How would you live if you knew you were dying?
The 2019 documentary “The Long Goodbye: The Kara Tippetts Story” sets out to make us consider our own answer to this question. It moves us to consider how we should live in light of pain and death, and even puts forward a vision of beauty in the midst of suffering.
Kara Tippetts — a pastor’s wife and mother from Colorado — was known in the evangelical Christian community for her blog, “Mundane Faithfulness.” But shortly after starting what she called her “mommy blog,” Tippetts was diagnosed with cancer in July 2012. She died of breast cancer in March 2015. The documentary follows Tippetts in the last years of her life, telling her story of suffering through footage and interviews with her family and their friends.

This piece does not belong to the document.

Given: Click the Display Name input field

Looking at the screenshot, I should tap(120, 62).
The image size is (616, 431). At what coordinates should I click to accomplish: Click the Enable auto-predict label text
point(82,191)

The film opens with a clip in which Tippetts ponders her illness.
“What if instead of being angry at life, what if you learned something of love today?” she asks. “Why is it that we withhold love?”
And with that, the audience is brought into the everyday life of Tippetts, her husband, and their four children as they navigate a world in which their wife and mother is slowly dying. Director Jay Lyons moves us to empathize, as best we can, with Tippetts and those closest to her.
In one particularly tear-inducing scene, Tippetts’ husband, Jason, sitting on the bed with his wife, says she “always loved whoever was in front of her.” To this, Tippetts says quietly to her husband, “You’re talking about me in the past tense.”
Interspersed with scenes like this that show Tippetts’ suffering — such as her long, blonde hair being shaved away — we get glimpses of how the family and friends cope with this “long goodbye” to Tippetts.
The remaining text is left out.